[start]
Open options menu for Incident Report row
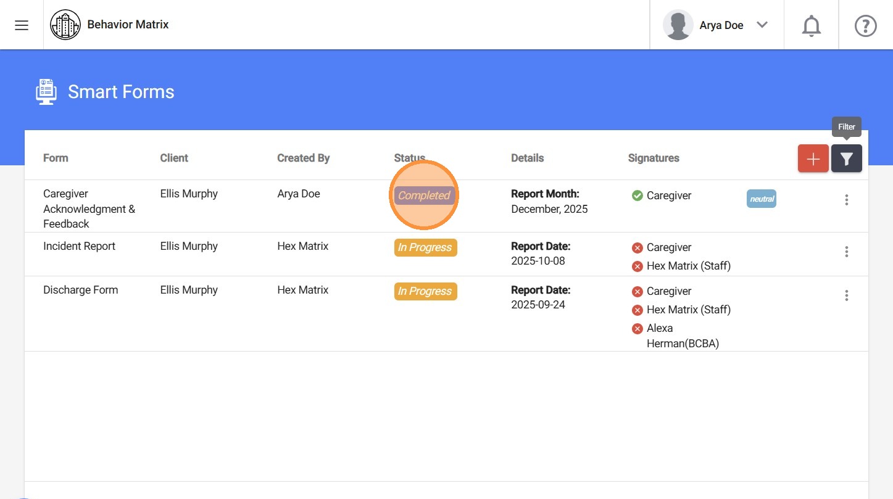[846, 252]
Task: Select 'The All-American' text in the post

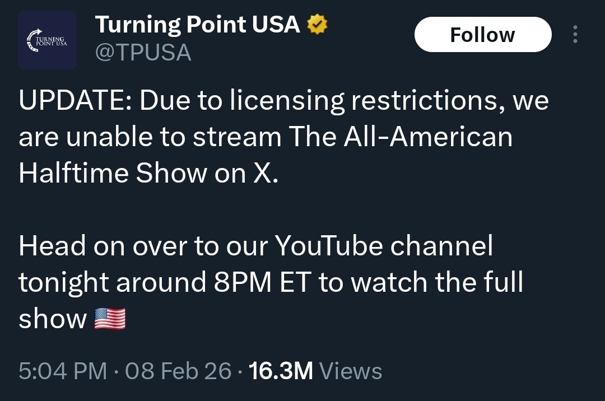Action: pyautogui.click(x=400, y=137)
[end]
[start]
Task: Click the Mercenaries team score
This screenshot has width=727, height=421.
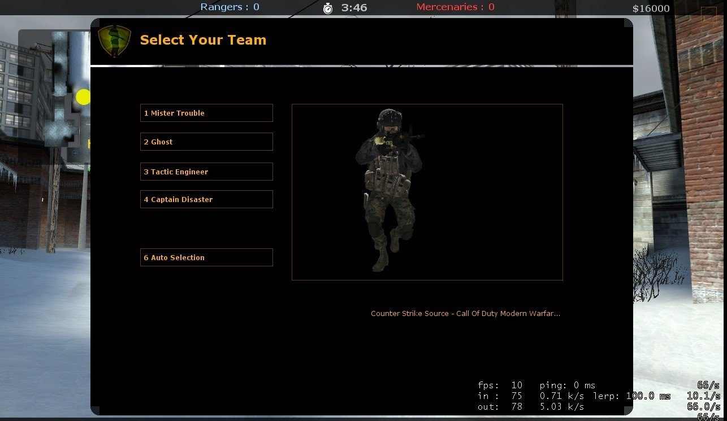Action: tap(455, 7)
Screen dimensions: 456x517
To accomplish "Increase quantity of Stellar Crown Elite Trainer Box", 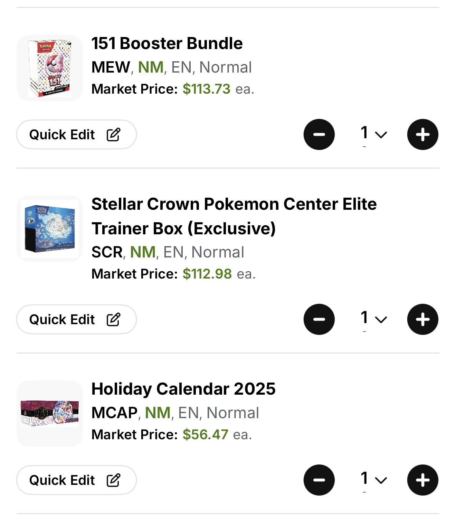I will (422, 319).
[end]
> _Directions_: Output the records from the line containing "Open options menu for Incident Report row" through the line containing "Action: pyautogui.click(x=400, y=137)", both included, as a two-column CSV with the headers input and output. Each record goes on one row with its text and its answer in separate quoted fields, line breaks become spaces, and the pictures are omitted.

> _Finished task_:
input,output
"Open options menu for Incident Report row","[846, 252]"
"Task: Select 'The All-American' text in the post","Action: pyautogui.click(x=400, y=137)"